When I got to Robert’s shop, he was apologetic that there wasn’t much to show for his work – only a few pieces of steel welded to the frame for the middle and back axles’ spring mounts. I told him I totally understood, as I have done the same thing – work and work and work and work and work and not too much to show for it. In this case, he has to cut lots of small pieces of steel to just the right size and shape, and then weld them all together – and to the frame – in perfect alignment so the frame stays square and the springs will flex freely. Here are a few pictures of what he’s been doing.
This photo shows the outside of the frame, looking from front to back. The structure in the center of the picture is where the springs for the middle and back axles will meet. Since there is a slight overlap of the springs, the set for the middle axle will be offset toward the center of the JeepMonster, while the set for the back axle will be offset away from the center. This means that each mounting point has to be braced and gusseted to prevent (or at least minimize) flex.
This photo shows the passenger-side common spring mount. There are at least ten unique pieces of steel in this photo, not counting either the frame rail or the square tubing that is the crossmember. Robert tells me he’s going to close in the angled opening, too, so that’s another piece to add to the count. Each piece had to be designed, cut, drilled, placed, clamped, and carefully welded so that it would combine with the others to make a solid spring mount.

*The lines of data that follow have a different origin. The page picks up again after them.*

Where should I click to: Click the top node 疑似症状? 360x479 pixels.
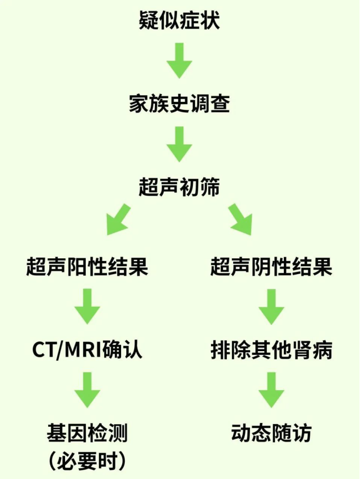(x=179, y=21)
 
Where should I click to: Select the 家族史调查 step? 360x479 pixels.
(x=179, y=104)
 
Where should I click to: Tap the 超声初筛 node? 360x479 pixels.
(x=179, y=187)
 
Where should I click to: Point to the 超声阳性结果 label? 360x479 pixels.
(x=87, y=267)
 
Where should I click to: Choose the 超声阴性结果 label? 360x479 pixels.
(x=271, y=267)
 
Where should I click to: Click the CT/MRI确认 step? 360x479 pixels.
(x=87, y=350)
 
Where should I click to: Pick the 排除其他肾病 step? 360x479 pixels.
(x=271, y=350)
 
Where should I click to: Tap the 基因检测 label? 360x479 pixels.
(x=87, y=434)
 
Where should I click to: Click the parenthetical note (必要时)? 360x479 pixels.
(x=87, y=461)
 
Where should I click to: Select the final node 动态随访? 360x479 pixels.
(x=271, y=434)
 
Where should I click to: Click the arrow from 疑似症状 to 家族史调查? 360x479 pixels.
(x=179, y=61)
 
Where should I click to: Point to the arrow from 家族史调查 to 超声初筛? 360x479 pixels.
(x=179, y=144)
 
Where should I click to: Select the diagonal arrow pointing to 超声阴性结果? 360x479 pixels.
(x=241, y=219)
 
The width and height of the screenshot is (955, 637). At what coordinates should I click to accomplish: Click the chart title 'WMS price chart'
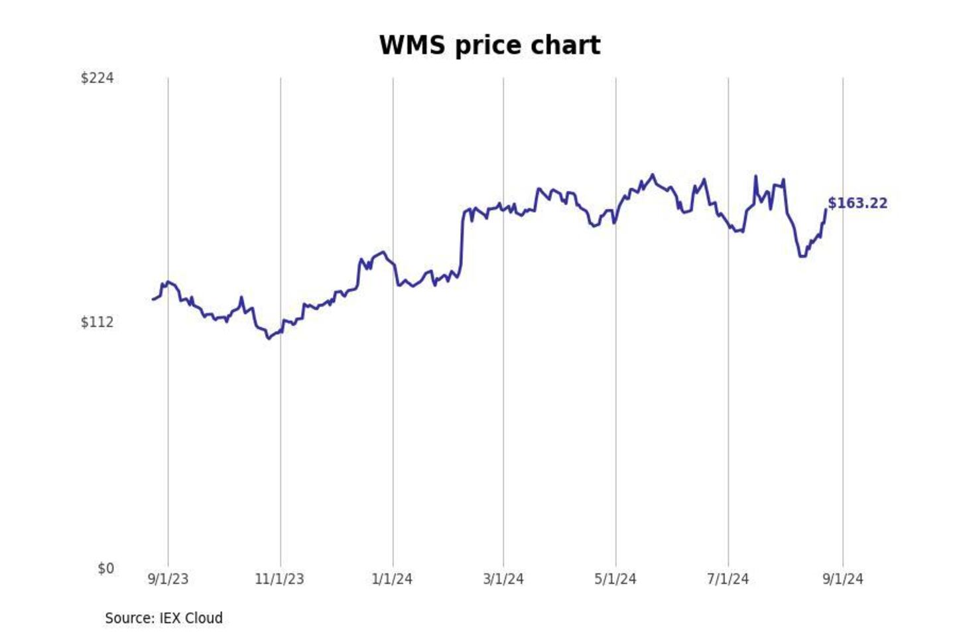coord(489,46)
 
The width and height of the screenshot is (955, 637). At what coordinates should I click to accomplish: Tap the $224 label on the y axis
coord(97,78)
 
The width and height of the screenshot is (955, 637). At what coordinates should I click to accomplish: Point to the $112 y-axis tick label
coord(97,322)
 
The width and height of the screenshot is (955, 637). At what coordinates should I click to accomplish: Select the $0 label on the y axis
coord(105,569)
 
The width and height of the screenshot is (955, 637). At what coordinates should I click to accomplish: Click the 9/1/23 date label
coord(168,579)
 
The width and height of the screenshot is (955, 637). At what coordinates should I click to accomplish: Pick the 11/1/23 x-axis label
coord(279,579)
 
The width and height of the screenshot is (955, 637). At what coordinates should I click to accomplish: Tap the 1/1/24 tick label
coord(392,579)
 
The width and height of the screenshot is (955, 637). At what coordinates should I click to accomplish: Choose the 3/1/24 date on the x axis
coord(503,579)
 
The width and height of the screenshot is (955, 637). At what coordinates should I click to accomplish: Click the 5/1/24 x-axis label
coord(615,579)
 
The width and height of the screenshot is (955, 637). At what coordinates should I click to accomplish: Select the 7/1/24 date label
coord(728,579)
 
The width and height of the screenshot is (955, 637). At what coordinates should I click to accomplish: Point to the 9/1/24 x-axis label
coord(843,579)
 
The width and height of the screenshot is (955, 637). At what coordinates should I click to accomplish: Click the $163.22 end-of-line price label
coord(858,204)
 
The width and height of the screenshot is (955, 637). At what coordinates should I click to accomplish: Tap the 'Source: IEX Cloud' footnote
coord(164,618)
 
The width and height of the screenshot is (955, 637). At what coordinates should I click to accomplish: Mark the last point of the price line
coord(826,210)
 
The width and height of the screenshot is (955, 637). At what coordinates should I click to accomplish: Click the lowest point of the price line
coord(269,338)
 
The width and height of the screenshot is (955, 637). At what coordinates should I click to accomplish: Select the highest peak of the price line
coord(653,175)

This is a closeup of the driver-side mount, looking forward on the outside of the frame. There are at least five pieces in this shot that didn’t show in the previous photo, for a total of 15 or more for each common mount.
And finally, this is where it’s all happening – in Marana, Arizona. The company name is R&W custom Sliders & Offroad. The ultimate test of the product will be when I get the JeepMonster on (and off!) the road, but right now I have to say I’m quite impressed with the quality of the work Robert’s doing.